Reprint all entries without any alteration.
====== Entries supplied
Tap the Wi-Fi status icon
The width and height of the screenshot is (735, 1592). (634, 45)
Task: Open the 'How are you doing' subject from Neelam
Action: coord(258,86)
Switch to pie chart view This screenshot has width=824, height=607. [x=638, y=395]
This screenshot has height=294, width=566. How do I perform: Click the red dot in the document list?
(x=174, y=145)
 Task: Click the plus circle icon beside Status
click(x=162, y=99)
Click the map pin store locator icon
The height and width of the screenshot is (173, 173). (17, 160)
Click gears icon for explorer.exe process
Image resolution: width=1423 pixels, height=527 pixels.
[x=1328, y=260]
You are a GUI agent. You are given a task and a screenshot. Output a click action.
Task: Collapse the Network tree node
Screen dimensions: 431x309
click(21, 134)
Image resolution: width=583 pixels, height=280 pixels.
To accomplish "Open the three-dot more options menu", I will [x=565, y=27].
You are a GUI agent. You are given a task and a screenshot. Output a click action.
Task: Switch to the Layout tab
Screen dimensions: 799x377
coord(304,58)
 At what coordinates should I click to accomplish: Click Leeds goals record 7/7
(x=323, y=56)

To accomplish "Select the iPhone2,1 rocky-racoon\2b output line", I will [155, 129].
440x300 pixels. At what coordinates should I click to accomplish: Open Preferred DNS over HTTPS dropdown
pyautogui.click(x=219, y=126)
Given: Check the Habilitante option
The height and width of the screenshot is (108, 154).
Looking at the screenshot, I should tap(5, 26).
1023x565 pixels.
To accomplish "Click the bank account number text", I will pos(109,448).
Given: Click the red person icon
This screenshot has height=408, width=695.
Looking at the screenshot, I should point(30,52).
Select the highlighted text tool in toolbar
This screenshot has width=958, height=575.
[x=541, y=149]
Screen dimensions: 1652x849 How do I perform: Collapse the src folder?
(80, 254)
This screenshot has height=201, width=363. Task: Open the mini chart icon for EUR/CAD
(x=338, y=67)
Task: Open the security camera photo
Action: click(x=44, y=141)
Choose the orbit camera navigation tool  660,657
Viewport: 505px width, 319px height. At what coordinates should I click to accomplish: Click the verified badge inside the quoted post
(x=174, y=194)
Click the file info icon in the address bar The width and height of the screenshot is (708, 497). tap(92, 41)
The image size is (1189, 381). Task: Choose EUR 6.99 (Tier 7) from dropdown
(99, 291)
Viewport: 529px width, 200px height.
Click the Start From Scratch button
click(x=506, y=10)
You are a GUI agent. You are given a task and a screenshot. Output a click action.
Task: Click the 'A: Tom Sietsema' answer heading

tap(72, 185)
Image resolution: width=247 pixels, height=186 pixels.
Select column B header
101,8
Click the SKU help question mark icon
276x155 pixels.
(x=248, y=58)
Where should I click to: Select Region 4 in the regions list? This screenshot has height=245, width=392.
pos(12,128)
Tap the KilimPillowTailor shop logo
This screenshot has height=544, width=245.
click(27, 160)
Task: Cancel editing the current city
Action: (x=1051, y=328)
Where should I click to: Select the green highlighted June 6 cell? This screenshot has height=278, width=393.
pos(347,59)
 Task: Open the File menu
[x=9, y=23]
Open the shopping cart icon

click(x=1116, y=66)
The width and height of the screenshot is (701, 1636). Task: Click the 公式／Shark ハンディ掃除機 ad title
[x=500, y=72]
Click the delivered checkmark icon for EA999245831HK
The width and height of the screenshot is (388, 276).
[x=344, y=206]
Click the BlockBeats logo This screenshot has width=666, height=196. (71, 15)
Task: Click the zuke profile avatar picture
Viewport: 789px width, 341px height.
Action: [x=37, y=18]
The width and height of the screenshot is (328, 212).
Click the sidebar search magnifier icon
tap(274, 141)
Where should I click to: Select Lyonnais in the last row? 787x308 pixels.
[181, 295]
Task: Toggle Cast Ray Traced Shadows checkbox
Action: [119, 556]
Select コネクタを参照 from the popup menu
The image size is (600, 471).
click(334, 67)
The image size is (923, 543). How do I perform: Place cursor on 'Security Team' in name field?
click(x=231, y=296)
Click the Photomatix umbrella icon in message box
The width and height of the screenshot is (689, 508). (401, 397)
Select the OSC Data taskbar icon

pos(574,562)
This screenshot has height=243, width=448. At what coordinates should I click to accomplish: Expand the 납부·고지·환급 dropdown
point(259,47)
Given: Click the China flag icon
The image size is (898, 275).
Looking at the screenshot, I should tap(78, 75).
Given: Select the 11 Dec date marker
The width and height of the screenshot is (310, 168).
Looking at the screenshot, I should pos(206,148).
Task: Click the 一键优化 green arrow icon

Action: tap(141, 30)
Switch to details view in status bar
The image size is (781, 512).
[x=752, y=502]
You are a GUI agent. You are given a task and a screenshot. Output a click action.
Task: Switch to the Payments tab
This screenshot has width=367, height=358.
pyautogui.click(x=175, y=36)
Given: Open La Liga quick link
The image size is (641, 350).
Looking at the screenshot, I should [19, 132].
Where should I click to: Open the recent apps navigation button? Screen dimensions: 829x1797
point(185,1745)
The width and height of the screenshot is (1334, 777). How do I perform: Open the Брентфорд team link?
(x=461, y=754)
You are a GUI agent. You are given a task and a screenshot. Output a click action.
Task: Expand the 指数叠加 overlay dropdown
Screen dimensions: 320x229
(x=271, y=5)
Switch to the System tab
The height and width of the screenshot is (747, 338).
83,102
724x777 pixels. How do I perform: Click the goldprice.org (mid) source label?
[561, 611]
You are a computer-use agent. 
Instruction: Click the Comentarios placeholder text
============
* _Your solution_:
Tap the Wi-Fi status icon
The width and height of the screenshot is (735, 1592). (634, 45)
Task: Open the 'How are you doing' subject from Neelam
Action: coord(258,86)
Switch to pie chart view This screenshot has width=824, height=607. [x=638, y=395]
This screenshot has height=294, width=566. How do I perform: Click the red dot in the document list?
(x=174, y=145)
 Task: Click the plus circle icon beside Status
click(x=162, y=99)
Click the map pin store locator icon
The height and width of the screenshot is (173, 173). (17, 160)
Click gears icon for explorer.exe process
Image resolution: width=1423 pixels, height=527 pixels.
[x=1328, y=260]
You are a GUI agent. You are given a task and a screenshot. Output a click action.
Task: Collapse the Network tree node
Screen dimensions: 431x309
click(21, 134)
Image resolution: width=583 pixels, height=280 pixels.
To accomplish "Open the three-dot more options menu", I will [x=565, y=27].
You are a GUI agent. You are given a task and a screenshot. Output a click action.
Task: Switch to the Layout tab
Screen dimensions: 799x377
coord(304,58)
 At what coordinates should I click to accomplish: Click Leeds goals record 7/7
(x=323, y=56)

To accomplish "Select the iPhone2,1 rocky-racoon\2b output line", I will [155, 129].
440x300 pixels. At what coordinates should I click to accomplish: Open Preferred DNS over HTTPS dropdown
pyautogui.click(x=219, y=126)
Given: Check the Habilitante option
The height and width of the screenshot is (108, 154).
Looking at the screenshot, I should tap(5, 26).
1023x565 pixels.
To accomplish "Click the bank account number text", I will pos(109,448).
Given: Click the red person icon
This screenshot has height=408, width=695.
Looking at the screenshot, I should point(30,52).
Select the highlighted text tool in toolbar
This screenshot has width=958, height=575.
[x=541, y=149]
Screen dimensions: 1652x849 How do I perform: Collapse the src folder?
(80, 254)
This screenshot has height=201, width=363. Task: Open the mini chart icon for EUR/CAD
(x=338, y=67)
Task: Open the security camera photo
Action: click(x=44, y=141)
Choose the orbit camera navigation tool  660,657
Viewport: 505px width, 319px height. At what coordinates should I click to accomplish: Click the verified badge inside the quoted post
(x=174, y=194)
Click the file info icon in the address bar The width and height of the screenshot is (708, 497). tap(92, 41)
The image size is (1189, 381). Task: Choose EUR 6.99 (Tier 7) from dropdown
(99, 291)
Viewport: 529px width, 200px height.
Click the Start From Scratch button
click(x=506, y=10)
You are a GUI agent. You are given a task and a screenshot. Output a click action.
Task: Click the 'A: Tom Sietsema' answer heading

tap(72, 185)
Image resolution: width=247 pixels, height=186 pixels.
Select column B header
101,8
Click the SKU help question mark icon
276x155 pixels.
(x=248, y=58)
Where should I click to: Select Region 4 in the regions list? This screenshot has height=245, width=392.
pos(12,128)
Tap the KilimPillowTailor shop logo
This screenshot has height=544, width=245.
click(27, 160)
Task: Cancel editing the current city
Action: (x=1051, y=328)
Where should I click to: Select the green highlighted June 6 cell? This screenshot has height=278, width=393.
pos(347,59)
 Task: Open the File menu
[x=9, y=23]
Open the shopping cart icon

click(x=1116, y=66)
The width and height of the screenshot is (701, 1636). Task: Click the 公式／Shark ハンディ掃除機 ad title
[x=500, y=72]
Click the delivered checkmark icon for EA999245831HK
The width and height of the screenshot is (388, 276).
[x=344, y=206]
Click the BlockBeats logo This screenshot has width=666, height=196. (71, 15)
Task: Click the zuke profile avatar picture
Viewport: 789px width, 341px height.
Action: [x=37, y=18]
The width and height of the screenshot is (328, 212).
Click the sidebar search magnifier icon
tap(274, 141)
Where should I click to: Select Lyonnais in the last row? 787x308 pixels.
[181, 295]
Task: Toggle Cast Ray Traced Shadows checkbox
Action: [119, 556]
Select コネクタを参照 from the popup menu
The image size is (600, 471).
click(334, 67)
The image size is (923, 543). How do I perform: Place cursor on 'Security Team' in name field?
click(x=231, y=296)
Click the Photomatix umbrella icon in message box
The width and height of the screenshot is (689, 508). (401, 397)
Select the OSC Data taskbar icon

pos(574,562)
This screenshot has height=243, width=448. At what coordinates should I click to accomplish: Expand the 납부·고지·환급 dropdown
point(259,47)
Given: Click the China flag icon
The image size is (898, 275).
Looking at the screenshot, I should tap(78, 75).
Given: Select the 11 Dec date marker
The width and height of the screenshot is (310, 168).
Looking at the screenshot, I should pos(206,148).
Task: Click the 一键优化 green arrow icon

Action: tap(141, 30)
Switch to details view in status bar
The image size is (781, 512).
[x=752, y=502]
You are a GUI agent. You are given a task and a screenshot. Output a click action.
Task: Switch to the Payments tab
This screenshot has width=367, height=358.
pyautogui.click(x=175, y=36)
Given: Open La Liga quick link
The image size is (641, 350).
Looking at the screenshot, I should [19, 132].
Where should I click to: Open the recent apps navigation button? Screen dimensions: 829x1797
point(185,1745)
The width and height of the screenshot is (1334, 777). How do I perform: Open the Брентфорд team link?
(x=461, y=754)
You are a GUI agent. You are given a task and a screenshot. Output a click action.
Task: Expand the 指数叠加 overlay dropdown
Screen dimensions: 320x229
(x=271, y=5)
Switch to the System tab
The height and width of the screenshot is (747, 338).
83,102
724x777 pixels. How do I perform: Click the goldprice.org (mid) source label?
[561, 611]
You are a computer-use agent. 
Instruction: Click the Comentarios placeholder text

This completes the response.